- **Task directions**
Starting with the line that contains "Image resolution: width=1280" and stopping after the line that contains "is (2268, 436).", copy the entries below exactly. Include nothing else.

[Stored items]
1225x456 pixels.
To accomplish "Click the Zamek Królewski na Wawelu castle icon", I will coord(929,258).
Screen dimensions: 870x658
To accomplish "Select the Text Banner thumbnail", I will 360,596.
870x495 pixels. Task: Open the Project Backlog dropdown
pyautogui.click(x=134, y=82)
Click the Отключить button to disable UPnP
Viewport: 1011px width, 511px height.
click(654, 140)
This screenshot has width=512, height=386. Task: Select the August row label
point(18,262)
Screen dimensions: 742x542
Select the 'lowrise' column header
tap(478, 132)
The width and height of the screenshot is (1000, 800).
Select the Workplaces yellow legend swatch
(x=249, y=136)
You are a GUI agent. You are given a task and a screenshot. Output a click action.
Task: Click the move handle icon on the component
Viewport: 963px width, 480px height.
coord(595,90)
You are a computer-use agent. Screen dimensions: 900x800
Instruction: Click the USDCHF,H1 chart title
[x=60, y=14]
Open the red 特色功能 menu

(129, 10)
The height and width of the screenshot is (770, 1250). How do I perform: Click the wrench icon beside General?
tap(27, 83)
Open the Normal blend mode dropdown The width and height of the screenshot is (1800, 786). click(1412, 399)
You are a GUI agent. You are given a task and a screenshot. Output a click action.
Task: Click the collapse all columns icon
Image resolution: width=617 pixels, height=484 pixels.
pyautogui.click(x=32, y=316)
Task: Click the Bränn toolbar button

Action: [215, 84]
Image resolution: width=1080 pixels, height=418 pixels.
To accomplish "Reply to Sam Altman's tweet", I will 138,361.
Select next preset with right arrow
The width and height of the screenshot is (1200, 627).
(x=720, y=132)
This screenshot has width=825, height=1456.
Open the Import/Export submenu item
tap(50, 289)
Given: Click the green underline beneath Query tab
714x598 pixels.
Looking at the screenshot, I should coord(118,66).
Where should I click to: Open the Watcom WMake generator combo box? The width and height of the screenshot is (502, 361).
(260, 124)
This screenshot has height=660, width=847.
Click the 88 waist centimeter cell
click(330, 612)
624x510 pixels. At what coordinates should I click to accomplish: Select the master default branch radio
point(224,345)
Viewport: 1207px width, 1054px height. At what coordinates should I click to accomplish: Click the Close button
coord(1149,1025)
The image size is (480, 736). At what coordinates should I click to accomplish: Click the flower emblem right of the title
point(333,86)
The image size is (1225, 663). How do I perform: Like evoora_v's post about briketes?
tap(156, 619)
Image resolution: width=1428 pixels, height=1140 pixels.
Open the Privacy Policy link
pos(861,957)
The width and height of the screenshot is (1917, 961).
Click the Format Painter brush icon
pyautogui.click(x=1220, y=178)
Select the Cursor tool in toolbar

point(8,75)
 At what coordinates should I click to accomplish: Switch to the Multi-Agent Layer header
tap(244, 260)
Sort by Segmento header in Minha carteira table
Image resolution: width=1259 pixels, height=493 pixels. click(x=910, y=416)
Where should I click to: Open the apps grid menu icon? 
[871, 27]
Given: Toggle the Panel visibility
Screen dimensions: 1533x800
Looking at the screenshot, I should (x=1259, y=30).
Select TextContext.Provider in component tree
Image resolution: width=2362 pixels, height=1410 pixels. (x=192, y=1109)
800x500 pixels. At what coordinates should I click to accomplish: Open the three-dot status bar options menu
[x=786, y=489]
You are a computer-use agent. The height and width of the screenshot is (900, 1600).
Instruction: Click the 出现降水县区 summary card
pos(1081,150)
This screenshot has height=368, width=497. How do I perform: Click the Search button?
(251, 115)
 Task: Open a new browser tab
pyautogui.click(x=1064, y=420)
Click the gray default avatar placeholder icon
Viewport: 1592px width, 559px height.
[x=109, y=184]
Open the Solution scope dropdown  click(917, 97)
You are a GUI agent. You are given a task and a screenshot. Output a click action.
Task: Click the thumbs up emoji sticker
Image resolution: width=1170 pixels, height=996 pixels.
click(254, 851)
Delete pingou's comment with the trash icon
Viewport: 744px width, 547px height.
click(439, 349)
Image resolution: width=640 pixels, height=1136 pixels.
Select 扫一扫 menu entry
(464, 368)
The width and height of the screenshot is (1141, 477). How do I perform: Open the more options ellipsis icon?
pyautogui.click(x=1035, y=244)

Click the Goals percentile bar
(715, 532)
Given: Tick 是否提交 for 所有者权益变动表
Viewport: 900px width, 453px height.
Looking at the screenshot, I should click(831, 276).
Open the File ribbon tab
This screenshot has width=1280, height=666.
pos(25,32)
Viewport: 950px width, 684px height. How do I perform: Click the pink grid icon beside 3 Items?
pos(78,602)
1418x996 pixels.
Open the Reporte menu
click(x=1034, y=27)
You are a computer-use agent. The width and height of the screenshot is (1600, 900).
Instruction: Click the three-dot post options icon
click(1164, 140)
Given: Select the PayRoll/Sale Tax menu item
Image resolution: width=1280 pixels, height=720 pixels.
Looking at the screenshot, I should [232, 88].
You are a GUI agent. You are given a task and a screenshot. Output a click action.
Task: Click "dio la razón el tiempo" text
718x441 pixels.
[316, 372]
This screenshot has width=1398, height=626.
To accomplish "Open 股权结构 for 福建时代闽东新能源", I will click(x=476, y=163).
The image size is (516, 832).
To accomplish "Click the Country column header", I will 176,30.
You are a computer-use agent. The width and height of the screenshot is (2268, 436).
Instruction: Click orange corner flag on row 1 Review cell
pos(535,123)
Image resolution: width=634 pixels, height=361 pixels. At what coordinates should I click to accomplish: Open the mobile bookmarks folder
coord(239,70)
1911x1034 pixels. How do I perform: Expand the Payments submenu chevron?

- **Task answer**
Image resolution: width=1280 pixels, height=720 pixels.
Looking at the screenshot, I should [232, 88].
You are a GUI agent. You are given a task and a screenshot. Output a click action.
Task: Click "dio la razón el tiempo" text
718x441 pixels.
[316, 372]
This screenshot has width=1398, height=626.
To accomplish "Open 股权结构 for 福建时代闽东新能源", I will click(x=476, y=163).
The image size is (516, 832).
To accomplish "Click the Country column header", I will 176,30.
You are a computer-use agent. The width and height of the screenshot is (2268, 436).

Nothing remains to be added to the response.